One discussion this week included the operative management of diverticulitis.

Reference: Nally DM and Kavanagh DO. Current controversies in the management of diverticulitis: a review. Digestive Surgery. 2018 Apr 19. doi:10.1159/000488216.

Summary: A treatment algorithm is illustrated below (Nally and Kavanagh, 2018, p.7).

fig2

Laparoscopic Lavage

Nally and Kavanagh highlight three RCTs comparing laparoscopic lavage and resection (Table 4, p.8): SCANDIV (2015), LOLA (2015), and DILALA (2016).  The main differences in the RCTs were the re-intervention rate, which varied according to when results were reports (prior to the time of expected stoma closure) or if stoma closure is specifically excluded. Surgical reinterventions accounted for a majority of adverse events.

table4

Surgical Resection

Originally a 3-stage operation, it was condensed into a 2-stage Harman’s procuedure in which the diseased segment was removed during initial laparotomy. This became the standard of care, yet the mortality rate is cited as 15% according to the SCANDIV study. Additionally, a Hartman’s procedure is limited by the morbidity and mortality of colostomy reversal or lifestyle implications of a permanent stoma for up to 60% of patients (p.8). A one-stage resection with restoration of continuity avoids some challenges but also creates concern about performing an anastomosis in a contaminated environment for a critically unwell patient.

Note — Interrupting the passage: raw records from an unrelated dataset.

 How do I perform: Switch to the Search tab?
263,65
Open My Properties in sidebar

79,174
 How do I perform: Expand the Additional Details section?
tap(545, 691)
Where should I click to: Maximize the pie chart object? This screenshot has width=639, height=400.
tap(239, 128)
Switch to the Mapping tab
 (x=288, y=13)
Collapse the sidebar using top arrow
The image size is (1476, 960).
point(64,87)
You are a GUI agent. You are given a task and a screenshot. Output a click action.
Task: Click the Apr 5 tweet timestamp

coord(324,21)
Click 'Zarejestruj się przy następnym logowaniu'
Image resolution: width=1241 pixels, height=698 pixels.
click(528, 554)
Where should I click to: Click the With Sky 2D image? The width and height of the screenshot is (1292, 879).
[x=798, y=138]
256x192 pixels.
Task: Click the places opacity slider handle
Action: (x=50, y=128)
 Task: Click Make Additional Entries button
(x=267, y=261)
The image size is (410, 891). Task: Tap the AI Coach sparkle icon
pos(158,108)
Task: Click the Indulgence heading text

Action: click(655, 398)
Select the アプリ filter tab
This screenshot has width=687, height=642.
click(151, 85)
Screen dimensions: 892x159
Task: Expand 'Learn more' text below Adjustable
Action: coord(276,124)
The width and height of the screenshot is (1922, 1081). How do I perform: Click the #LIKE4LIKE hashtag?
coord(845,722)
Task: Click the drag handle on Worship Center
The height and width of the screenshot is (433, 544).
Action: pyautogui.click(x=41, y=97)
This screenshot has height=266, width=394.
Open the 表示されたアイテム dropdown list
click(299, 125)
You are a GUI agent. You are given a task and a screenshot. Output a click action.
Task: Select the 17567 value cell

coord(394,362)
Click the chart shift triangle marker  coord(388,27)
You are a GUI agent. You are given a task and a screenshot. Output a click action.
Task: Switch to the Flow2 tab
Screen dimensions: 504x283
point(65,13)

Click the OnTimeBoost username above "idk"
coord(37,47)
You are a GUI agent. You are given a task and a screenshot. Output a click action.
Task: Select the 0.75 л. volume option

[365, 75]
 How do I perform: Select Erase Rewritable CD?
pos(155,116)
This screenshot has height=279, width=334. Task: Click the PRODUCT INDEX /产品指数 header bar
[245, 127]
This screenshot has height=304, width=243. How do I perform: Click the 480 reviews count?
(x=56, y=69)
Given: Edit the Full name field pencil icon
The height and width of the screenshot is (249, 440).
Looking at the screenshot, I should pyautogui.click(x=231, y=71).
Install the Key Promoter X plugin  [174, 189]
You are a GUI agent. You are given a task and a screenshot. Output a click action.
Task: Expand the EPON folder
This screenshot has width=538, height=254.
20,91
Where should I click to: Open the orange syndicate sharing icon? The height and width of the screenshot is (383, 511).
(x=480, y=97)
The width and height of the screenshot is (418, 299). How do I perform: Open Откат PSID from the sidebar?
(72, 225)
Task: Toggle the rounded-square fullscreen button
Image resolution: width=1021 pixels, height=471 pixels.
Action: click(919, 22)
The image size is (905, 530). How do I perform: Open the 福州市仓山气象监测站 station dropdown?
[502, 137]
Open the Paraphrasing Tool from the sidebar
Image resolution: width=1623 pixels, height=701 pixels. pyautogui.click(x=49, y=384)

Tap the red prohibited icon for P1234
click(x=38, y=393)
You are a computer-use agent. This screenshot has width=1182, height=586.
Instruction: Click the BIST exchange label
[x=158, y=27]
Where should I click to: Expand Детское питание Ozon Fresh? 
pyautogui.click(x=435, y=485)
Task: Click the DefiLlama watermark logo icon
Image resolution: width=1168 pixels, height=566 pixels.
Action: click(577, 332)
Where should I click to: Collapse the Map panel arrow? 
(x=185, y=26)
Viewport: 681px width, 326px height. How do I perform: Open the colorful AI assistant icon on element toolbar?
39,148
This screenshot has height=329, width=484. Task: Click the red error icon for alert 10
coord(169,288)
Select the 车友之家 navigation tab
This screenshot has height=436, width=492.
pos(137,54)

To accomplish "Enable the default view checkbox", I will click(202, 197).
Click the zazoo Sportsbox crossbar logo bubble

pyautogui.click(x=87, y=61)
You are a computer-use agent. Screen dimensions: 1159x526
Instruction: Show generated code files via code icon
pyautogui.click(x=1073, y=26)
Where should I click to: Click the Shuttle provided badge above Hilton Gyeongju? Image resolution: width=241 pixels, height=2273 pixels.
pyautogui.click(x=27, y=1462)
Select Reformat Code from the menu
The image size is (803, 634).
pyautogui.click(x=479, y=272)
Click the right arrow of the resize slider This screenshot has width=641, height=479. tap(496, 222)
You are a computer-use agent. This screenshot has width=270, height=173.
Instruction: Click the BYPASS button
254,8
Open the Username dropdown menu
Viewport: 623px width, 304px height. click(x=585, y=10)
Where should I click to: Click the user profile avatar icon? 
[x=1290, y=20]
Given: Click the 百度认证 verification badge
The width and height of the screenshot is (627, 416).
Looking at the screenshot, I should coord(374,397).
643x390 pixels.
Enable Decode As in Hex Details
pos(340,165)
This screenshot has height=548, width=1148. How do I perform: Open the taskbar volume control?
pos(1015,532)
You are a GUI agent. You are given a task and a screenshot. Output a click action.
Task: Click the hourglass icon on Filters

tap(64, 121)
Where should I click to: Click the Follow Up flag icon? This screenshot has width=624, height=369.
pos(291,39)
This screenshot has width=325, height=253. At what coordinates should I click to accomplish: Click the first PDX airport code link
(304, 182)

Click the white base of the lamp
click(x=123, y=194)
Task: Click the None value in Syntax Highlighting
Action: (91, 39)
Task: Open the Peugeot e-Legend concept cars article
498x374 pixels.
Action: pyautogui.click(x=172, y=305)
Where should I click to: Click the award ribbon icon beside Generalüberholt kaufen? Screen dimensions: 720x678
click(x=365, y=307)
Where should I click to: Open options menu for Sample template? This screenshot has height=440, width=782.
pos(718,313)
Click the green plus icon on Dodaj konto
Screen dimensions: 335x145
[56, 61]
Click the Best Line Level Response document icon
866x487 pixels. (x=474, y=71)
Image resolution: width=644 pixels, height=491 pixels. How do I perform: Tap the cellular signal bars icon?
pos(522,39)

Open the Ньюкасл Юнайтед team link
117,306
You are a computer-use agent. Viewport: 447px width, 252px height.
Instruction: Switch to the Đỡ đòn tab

A 2004 systematic review found an overall mortality rate of 9.9% for primary anastomosis  (n=568) and 18.8% for Hartman’s (n=1,051), with overall anastomotic leak rate for a primary anastomosis of 13.9% (p.8).

Elective Surgery for Diverticulitis

Approximately 15-30% of patients have recurrent episodes of diverticulities. Up to 30% have ongoing pain. There are 2 indications for elective surgery:

  1. Prophylaxis against recurrent attacks and complications
  2. Surgery for ongoing symptoms that impact quality of life.

Guidelines from the American Society of Surgeons of Colon and Rectal surgeons from 2000 recommended an elective resection after one or two episodes of acute uncomplicated diverticulitis (p.9). Currently, professional bodies included the AGA advise again routine resection and instead propose an individualized approach (p.9). Morbidity and mortality of elective procedures for diverticulitis can be significant.

Conversely, elective surgery to improve quality of life is coming more to the fore (p.9). A systematic review of 21 studies and more than 1,800 patients and an RCT – the DIRECT trial – with 109 patients seem to provide evidence in favor of resection. It must be noted that the RCT was terminated early.

Nally and Kavanagh (2018) conclude that diverticulitis is a common yet challenging topic that demands clinicians to provide an individualized yet evidence-based approach (p.1).